Renters Could Lose Their Home Because Landlord Didn’t Pay Water Bill: NPR
Tenants in 1,400 rental units in Indianapolis are on the verge of a water outage due to nonpayment from their business landlord — a tenant-landlord dispute of such magnitude that city and district officials the state intervened with legal action to avoid the possibility of a mass eviction.
With an unpaid $1.7 million water bill and cash, an Indianapolis utility company this week issued notices to residents of four apartment complexes owned by the nonprofit JPC Affordable Housing Foundation. Foundation, warning that their water could be cut off in September.
With the water shut off, the city’s health department could declare the units in violation of local health codes, prompting a full-scale emergency eviction, as first reported by the Indianapolis Star.
A closure would result in a “problem of mass homelessness in our community,” the city wrote in a court document filed last month.
In a statement, Indianapolis Mayor Joe Hogsett called the decision by utility company Citizens Energy Group “incredibly disappointing.”
“The City is considering all options in response and will continue to work with all affected parties to put the well-being of tenants and their families first,” Hogsett said.
The owner blames the pandemic for financial problems
At the four Indianapolis properties in question, tenants do not directly pay for their own water usage. Instead, their owner pays the collective bill for each complex. Tenants’ utility payments are combined with their monthly rent payments.
But in the spring of 2021, JPC stopped regularly paying water bills, court records show.
The company says it was unable to pay due to financial hardship caused by the pandemic because “an overwhelming majority of tenants” failed to pay rent, according to affidavits signed in May and July by its president, Oron Zarum.

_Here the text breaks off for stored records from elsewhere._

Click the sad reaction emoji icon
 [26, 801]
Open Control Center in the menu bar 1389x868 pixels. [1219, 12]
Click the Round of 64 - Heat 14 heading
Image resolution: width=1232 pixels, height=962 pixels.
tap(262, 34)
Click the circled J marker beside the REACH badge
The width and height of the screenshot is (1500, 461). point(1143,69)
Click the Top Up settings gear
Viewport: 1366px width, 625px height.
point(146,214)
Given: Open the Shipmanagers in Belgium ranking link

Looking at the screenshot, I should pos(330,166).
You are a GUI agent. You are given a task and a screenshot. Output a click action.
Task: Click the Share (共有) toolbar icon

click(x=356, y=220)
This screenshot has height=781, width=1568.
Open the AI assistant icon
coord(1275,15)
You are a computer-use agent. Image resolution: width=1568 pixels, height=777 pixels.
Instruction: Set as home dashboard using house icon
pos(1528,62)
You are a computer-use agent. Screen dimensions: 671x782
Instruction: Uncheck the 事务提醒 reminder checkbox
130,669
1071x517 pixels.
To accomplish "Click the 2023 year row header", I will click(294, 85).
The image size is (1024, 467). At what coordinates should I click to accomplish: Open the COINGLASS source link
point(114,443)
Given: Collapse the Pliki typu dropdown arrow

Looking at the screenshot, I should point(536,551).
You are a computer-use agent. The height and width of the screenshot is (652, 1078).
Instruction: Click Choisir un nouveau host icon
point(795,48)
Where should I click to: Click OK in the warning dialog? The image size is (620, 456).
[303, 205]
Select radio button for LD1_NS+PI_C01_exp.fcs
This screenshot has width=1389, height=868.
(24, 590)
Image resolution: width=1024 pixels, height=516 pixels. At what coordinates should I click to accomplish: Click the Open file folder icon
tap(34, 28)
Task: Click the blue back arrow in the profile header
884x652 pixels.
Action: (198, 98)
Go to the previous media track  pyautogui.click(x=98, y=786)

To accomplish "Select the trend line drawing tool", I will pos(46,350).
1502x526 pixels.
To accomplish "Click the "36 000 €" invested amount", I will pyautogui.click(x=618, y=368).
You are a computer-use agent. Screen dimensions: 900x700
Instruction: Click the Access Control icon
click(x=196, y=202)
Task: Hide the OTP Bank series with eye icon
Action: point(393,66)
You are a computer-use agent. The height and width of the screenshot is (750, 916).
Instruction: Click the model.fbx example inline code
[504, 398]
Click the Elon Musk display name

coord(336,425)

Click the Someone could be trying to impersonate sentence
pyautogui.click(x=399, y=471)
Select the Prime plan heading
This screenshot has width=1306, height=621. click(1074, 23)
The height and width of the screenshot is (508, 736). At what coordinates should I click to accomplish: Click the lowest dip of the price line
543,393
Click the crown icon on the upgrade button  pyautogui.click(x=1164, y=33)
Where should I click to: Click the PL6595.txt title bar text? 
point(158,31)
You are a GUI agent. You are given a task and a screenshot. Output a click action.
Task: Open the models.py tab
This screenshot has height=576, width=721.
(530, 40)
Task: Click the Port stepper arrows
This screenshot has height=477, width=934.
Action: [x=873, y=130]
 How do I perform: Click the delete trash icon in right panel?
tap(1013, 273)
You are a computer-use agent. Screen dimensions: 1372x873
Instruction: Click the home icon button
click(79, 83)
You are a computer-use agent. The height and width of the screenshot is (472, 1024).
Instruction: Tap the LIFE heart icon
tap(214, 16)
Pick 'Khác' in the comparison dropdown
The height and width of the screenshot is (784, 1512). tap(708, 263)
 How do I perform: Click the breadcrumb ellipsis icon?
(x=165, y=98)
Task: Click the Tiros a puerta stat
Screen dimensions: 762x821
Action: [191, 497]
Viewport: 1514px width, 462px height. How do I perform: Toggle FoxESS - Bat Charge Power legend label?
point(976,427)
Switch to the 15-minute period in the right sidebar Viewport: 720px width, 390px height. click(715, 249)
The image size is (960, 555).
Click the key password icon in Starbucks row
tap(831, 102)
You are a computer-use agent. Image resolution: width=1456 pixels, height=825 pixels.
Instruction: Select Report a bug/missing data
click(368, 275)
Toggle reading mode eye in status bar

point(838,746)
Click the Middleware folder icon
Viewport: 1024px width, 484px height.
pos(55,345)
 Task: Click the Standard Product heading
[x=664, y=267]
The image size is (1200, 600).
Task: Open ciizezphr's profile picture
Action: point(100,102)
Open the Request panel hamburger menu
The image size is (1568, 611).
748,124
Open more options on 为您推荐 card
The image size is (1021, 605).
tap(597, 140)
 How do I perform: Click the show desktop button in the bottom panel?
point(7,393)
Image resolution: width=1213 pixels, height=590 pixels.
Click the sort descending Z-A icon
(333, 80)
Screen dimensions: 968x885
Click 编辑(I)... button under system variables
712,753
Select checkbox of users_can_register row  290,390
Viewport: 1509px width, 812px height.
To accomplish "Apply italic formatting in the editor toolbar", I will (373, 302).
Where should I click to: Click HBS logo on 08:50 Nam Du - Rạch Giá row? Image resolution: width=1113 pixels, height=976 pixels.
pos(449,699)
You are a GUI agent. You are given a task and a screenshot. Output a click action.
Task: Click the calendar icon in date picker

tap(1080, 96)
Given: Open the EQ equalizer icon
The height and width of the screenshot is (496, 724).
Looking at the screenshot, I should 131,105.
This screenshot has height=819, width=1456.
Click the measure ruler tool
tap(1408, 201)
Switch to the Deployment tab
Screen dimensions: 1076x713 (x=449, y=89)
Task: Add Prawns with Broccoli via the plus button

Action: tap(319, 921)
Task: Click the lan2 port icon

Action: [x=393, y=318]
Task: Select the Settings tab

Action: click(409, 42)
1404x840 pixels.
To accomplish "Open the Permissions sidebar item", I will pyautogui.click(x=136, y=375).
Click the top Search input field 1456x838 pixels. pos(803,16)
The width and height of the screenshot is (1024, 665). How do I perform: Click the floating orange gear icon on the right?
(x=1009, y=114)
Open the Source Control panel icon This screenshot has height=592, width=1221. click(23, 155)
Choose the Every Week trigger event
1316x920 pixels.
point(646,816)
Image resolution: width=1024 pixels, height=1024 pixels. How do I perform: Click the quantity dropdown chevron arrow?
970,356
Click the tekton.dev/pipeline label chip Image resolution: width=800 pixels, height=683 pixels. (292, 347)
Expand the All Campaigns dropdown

The company has also failed to provide evidence of large-scale non-payment. Zarum did not respond to NPR’s request for comment.
By February this year, the unpaid bill had risen to $1 million, according to court records.
On February 17, Citizens Energy shut off water to two apartment complexes owned by JPC, affecting hundreds of tenants. The next day, the city of Indianapolis agreed to pay the utility company $850,000 to restore water service.
City officials say they are unwilling to consider another payment to avoid the September shutdown.
“We currently do not trust Citizens to share our priorities for ensuring that residents of these buildings do not lose their public service,” Indianapolis City Spokesperson Mark Bode said in an email to NPR. “Without this trust, we cannot be sure that additional funds to settle outstanding bills would be well spent.”
Shutdowns are common and protections vary widely
It’s relatively common for utility companies to threaten to cut off service to tenants when landlords don’t pay, said Sam Whillans, a member of the Natural Resources Defense Council who studies housing and utility affordability — though it is “unusual to have so many tenants”. affected simultaneously,” he added.
Protections for renters in similar circumstances vary widely from state to state. Some states prohibit utility cuts during certain months, or when tenants have low incomes or have certain medical conditions. Some places, like New York, don’t allow water shutoffs for nonpayment.
In Syracuse, the city banned water shutoffs in similar situations after a court ruled the city erred in cutting off service to a woman whose landlord was not paying.
“There is very little evidence that shutting down utilities to a tenant is an effective way to recover from a delinquent landlord,” Whillans told NPR. “In many cases, landlords who repeatedly refuse to pay are bad actors who also have many other outstanding violations, so a lack of water service is just one more violation on the books. “
When a landlord’s nonpayment forces a utility company to turn off the water, the consequences can be enormous for the tenant, Whillans said.
A lack of water can force tenants to undertake an expensive and disruptive move. Child protective services or a family court could decide that a house without water is not safe for children, which would require the children of tenants to be removed from their house.
Ongoing legal action and uncertain resolution
In Indianapolis, the closure is scheduled for September 30. “If an inhabited building leaks water, the Department of Health can request emergency evictions,” said Bode, the Indianapolis spokesperson.
In April, the City of Indianapolis and Citizens Energy filed a lawsuit simultaneously against JPC, along with its various associated companies and board members, seeking reimbursement. The Indiana State Attorney General also filed a lawsuit challenging the organizations’ nonprofit status.
For its part, in court documents, JPC disputes the sums due to the water service. The company also said it was engaged in good faith negotiations over a payment settlement before the lawsuit began. He also claims that because Indianapolis used federal COVID-19 relief grant money to end the shutdown in February, the company is not obligated to reimburse the city.
Litigation is ongoing in all three lawsuits. The tenants of the 1,400 units are waiting for a resolution.
So far, the city of Indianapolis has criticized the utility’s threat to shut off the water. Letting the litigation play out — uninterrupted — is the best course of action to recover payment, Mayor Hogsett said.